(DATA LISTING Opens)

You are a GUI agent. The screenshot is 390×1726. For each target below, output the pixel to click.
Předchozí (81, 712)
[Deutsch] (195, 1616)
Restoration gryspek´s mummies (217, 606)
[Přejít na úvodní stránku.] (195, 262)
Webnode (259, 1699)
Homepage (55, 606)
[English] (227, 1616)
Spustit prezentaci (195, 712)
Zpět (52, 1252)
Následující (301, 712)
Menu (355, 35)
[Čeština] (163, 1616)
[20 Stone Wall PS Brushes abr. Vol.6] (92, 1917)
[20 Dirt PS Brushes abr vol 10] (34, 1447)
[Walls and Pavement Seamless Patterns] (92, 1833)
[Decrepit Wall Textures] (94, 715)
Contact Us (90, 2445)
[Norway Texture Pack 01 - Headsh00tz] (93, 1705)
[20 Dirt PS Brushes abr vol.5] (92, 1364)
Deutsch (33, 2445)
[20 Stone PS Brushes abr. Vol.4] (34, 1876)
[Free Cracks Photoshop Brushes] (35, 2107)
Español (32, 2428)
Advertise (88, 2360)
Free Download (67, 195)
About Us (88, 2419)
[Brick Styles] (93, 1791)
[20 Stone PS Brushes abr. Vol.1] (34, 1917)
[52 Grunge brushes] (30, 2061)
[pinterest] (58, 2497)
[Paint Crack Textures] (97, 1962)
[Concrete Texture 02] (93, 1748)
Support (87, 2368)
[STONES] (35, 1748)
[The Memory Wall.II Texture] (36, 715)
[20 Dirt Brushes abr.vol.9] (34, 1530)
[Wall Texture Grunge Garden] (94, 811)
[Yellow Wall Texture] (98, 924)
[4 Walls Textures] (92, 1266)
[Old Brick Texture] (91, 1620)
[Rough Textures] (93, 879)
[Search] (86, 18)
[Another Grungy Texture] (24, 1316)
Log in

(DATA LISTING Closes)

-- DESCRIPTION OF THE TASK --
Across the entries, work out how many lines hold the word "Free". Reply with that number only.

-- TASK ANSWER --
2